*** Opening Data for this exercise ***

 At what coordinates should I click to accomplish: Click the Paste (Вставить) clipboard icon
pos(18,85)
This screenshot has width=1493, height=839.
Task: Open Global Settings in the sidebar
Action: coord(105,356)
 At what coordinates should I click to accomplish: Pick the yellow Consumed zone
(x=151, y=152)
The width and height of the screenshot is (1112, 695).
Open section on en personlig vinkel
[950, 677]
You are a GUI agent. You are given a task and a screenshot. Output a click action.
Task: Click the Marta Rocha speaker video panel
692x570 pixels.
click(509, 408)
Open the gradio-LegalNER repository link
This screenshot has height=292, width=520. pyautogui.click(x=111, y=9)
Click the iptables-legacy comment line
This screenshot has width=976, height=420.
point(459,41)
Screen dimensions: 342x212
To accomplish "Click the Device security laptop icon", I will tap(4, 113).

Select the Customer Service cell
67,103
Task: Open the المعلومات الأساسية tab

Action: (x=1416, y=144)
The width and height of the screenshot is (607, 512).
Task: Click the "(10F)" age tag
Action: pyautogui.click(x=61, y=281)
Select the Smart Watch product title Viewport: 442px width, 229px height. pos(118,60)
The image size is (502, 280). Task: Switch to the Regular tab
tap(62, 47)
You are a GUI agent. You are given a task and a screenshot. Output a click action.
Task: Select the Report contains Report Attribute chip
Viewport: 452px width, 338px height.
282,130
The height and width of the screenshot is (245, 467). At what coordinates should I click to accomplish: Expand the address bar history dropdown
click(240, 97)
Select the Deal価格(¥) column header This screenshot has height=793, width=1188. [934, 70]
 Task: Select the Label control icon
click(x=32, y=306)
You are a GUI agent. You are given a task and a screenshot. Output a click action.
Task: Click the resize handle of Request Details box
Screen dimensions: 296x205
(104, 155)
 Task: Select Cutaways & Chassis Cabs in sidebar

*** Closing Data for this exercise ***

▶ _Exercise directions_:
Return, unchanged, the run of lines above that opens with the line containing "Task: Click the Marta" and closes with the line containing "Task: Click the resize". Include both.

▶ _Answer section_:
Task: Click the Marta Rocha speaker video panel
692x570 pixels.
click(509, 408)
Open the gradio-LegalNER repository link
This screenshot has height=292, width=520. pyautogui.click(x=111, y=9)
Click the iptables-legacy comment line
This screenshot has width=976, height=420.
point(459,41)
Screen dimensions: 342x212
To accomplish "Click the Device security laptop icon", I will tap(4, 113).

Select the Customer Service cell
67,103
Task: Open the المعلومات الأساسية tab

Action: (x=1416, y=144)
The width and height of the screenshot is (607, 512).
Task: Click the "(10F)" age tag
Action: pyautogui.click(x=61, y=281)
Select the Smart Watch product title Viewport: 442px width, 229px height. pos(118,60)
The image size is (502, 280). Task: Switch to the Regular tab
tap(62, 47)
You are a GUI agent. You are given a task and a screenshot. Output a click action.
Task: Select the Report contains Report Attribute chip
Viewport: 452px width, 338px height.
282,130
The height and width of the screenshot is (245, 467). At what coordinates should I click to accomplish: Expand the address bar history dropdown
click(240, 97)
Select the Deal価格(¥) column header This screenshot has height=793, width=1188. [934, 70]
 Task: Select the Label control icon
click(x=32, y=306)
You are a GUI agent. You are given a task and a screenshot. Output a click action.
Task: Click the resize handle of Request Details box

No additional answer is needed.